By Pranav Parikh, Kathleen Wallace, and Elizabeth McCullagh, Ph.D.
Fragile X syndrome (FXS), the most common genetic form of autism, is characterized by impaired cognition, hyperactivity, seizures, attention deficits, and hypersensitivity to sensory stimuli, specifically auditory stimuli.
Individuals with FXS also experience difficulty with determining the source of a sound, known as sound localization. Sound localization is essential for listening in the presence of background noise such as a noisy classroom.
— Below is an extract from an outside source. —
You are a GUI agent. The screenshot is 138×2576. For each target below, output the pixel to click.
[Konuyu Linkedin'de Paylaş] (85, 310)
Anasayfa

The ability to localize sound properly is due to precise excitatory and inhibitory inputs to areas of the brain. 2016 Emerging Research Grants recipient Elizabeth McCullagh, Ph.D., and colleagues hypothesize that the auditory symptoms seen in FXS, specifically issues with sound localization, are due to an overall imbalance of excitatory and inhibitory synaptic input in these brain areas.
Investigators compared number and size of synaptic structures in different areas of the brainstem responsible for sound localization for several inhibitory neurotransmitters (glycine and GABA) and the primary excitatory neurotransmitter (glutamate) in a mouse model of FXS with a control group. The areas of the brainstem responsible for sound localization are connected to one another in a frequency-specific manner, with low frequency sounds stimulating similar areas and the same for high frequency. It was found that most areas of the brainstem examined did not have changes in number or size of structures, but one area—the medial nucleus of the trapezoid body (MNTB)—had alterations to inhibitory inputs that were specific to the frequency encoded by that region. Glycinergic inhibition was decreased in the high frequency region of MNTB, while GABAergic inhibition was decreased in the low frequency region.
The study by McCullagh and team in The Journal of Comparative Neurology is the first to explore alterations in glycinergic inhibition in the auditory brainstem of FXS mice. Due to the well-characterized functional roles of excitatory and inhibitory neurotransmitters in the auditory brainstem, the sound localization pathway is an ideal circuit to measure the sensory alterations of FXS. Given the findings in this study, further knowledge of the alterations in the lower auditory areas, such as the tonotopic differences in inhibition to the MNTB, may be necessary to better understand the altered sound processing found in those with FXS.
Elizabeth McCullagh, Ph.D., was a 2016 Emerging Research Grants scientist and a General Grand Chapter Royal Arch Masons International award recipient. For more, see “Tonotopic alterations in inhibitory input to the medial nucleus of the trapezoid body in a mouse model of Fragile X syndrome” in The Journal of Comparative Neurology.